第12話 命がけの死地がモエの終点なのです

 転移装置であるポータルを渡ればデバフはおろかバフもその効果を失う。


 酩酊するというのはアルコールによるデバフと判断されるようで、階層を飛んできた2人も今はもうシラフである。


 それだけに、これが現実だと重々しくのしかかり──今は泣きながら渓谷を走り回っている。


「なんっ!なんなのようっ!」


 2人が飛んだ先は何もない岩場で、記憶にない景色に呆気に取られているところを空から奇襲されたのだ。


 プテラノドンのような小型の飛竜の群れに。


「鉄球が当たっても空を飛んでいるのですよ」


 空を飛ぶ鳥型でモエの鉄球を食らって飛び続けた魔物はいない。


 それでもよくよく見れば食らった個体は内臓を潰されたようでガクガクしながら群れの後方へと下がっているのだが、生憎この2人にそこまで観察する余裕などない。


「モエちゃん、あ、あれは何体くらいいるのかな?」


「数えてないのですけど、きっと100体くらいなのですっ」


 実際には20体と少しであるが広げた翼は4mを越えクチバシから尾までも1.5mほどの飛竜がそれだけいれば空を向かってくる群れの数など把握しようもない。


「肩がまだ痛いよぉ」


 泣き顔で赤茶色の岩と苔とかすかな水量の川があるだけの渓谷を走る2人。


 この階層に訪れたフィナは背後からいきなり肩を掴まれて空に連れ去られかけていた。


 一瞬早くその接近に気づいたモエの投げた鉄球が飛竜の左翼ごと胴体を直撃したために難を逃れたが、強く掴まれた両肩には爪が食い込んだところに血が滲んでいる。


「フィナさんっ!こっちなのですっ」


 走るモエが延々と続く岩壁にぽっかり開いた横穴を見つけてフィナともども転がるようにして入っていった。

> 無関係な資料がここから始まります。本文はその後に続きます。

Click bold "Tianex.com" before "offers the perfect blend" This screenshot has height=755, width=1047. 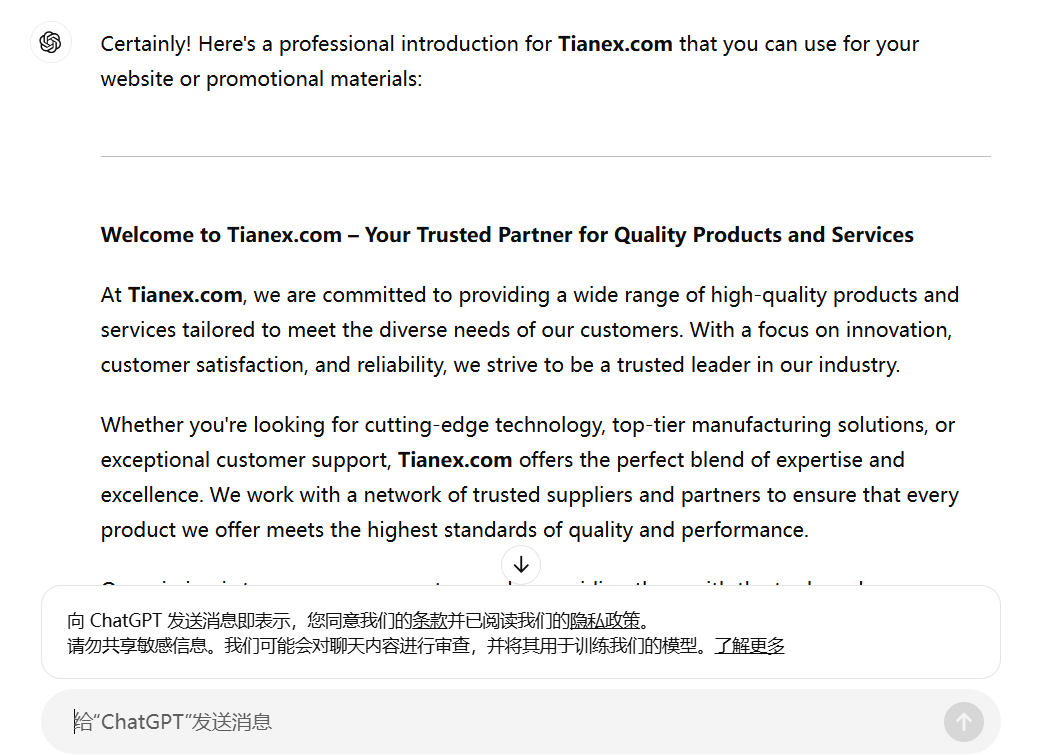(x=455, y=460)
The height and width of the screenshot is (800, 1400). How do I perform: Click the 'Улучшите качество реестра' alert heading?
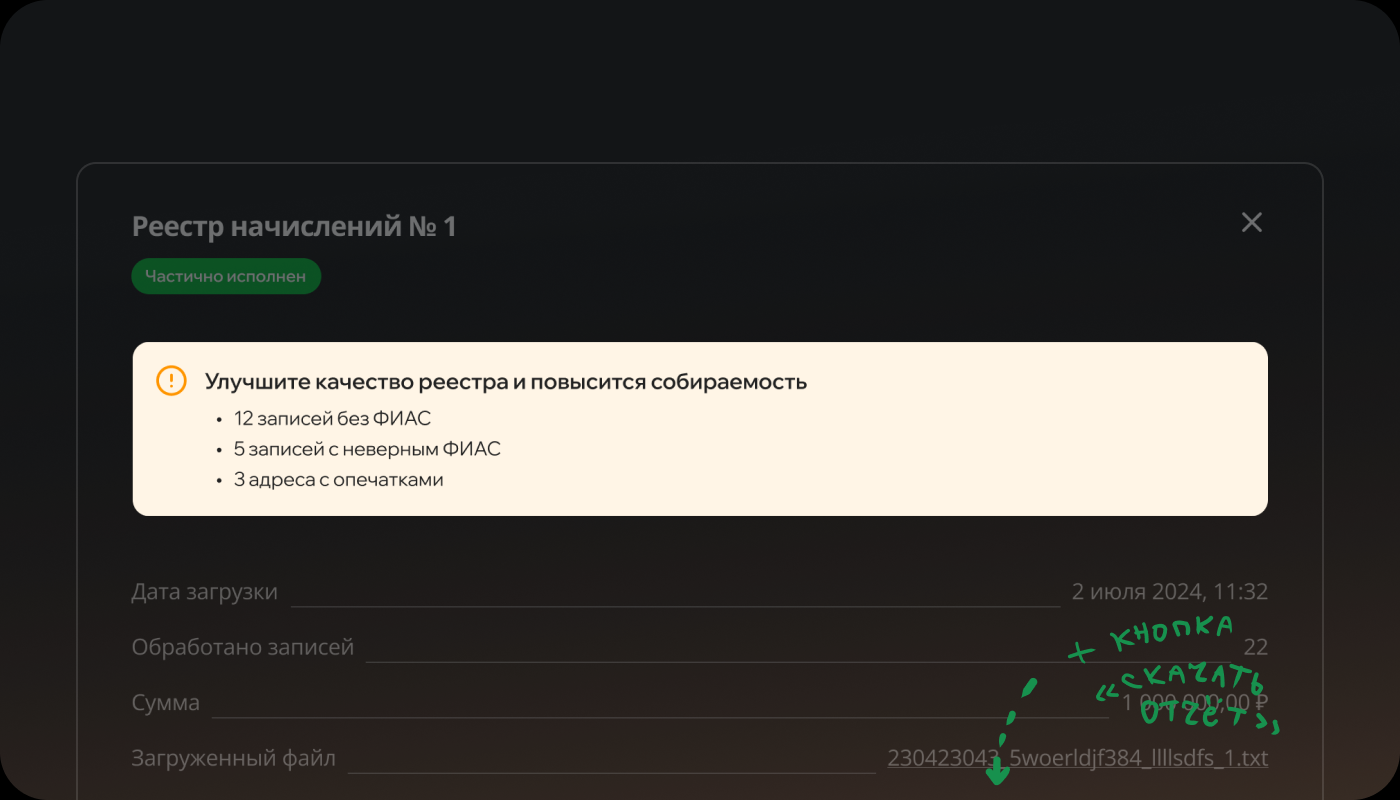[x=505, y=382]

 これにより地上を走らない小型の飛竜からは無事に逃れることに成功した2人。


 外から差す光は奥までもは照らしてくれない。薄暗い入り口付近ではあるがその場に座り込み肩の傷を確認する。


「骨が見えているのですよ」


「ちょっ⁉︎そんな怖いこと言わないで⁉︎」


「え?でも本当に──」


「気のせい!気のせいよそんなのは。とりあえずはポーション……」


 そこまで言ってフィナは手持ちにそんな物は無いことに気付く。


 パーティを追いやられた時には既になく、モエと組んだ時には薬草を買い求めて、あるのは生の草とモエ汁のみ。


「仕方ないわ。気休めでも」


 モエから貰っていたビンを蓋を開けて一気に口に流し込む。


「あっ、そんなに」


 モエが止める間もなく、瓶は空になる。


「何これ──すっごく甘い」


「モエの愛え──ふがふが」


 ある意味での危機を感じたかのようにモエの口を素早く塞ぐフィナ。


 その動きにはケガ人であることを感じさせない鋭さがあった。


「あれ?痛く……ない?」


「モエ汁の効果なのですよ」


 そう言うモエも自身の指から出るモエ汁を直にしゃぶっている。


「どうなってんの?」


「傷口に緑の塊が詰まっているのです」


「何それ怖いっ!大丈夫なの⁉︎」


 フィナは傷口に薬草が詰められたような状態を想像して、気持ち悪く上を向いて目を閉じてしまったが実際には半透明の緑の膜が覆ったような状態になっている。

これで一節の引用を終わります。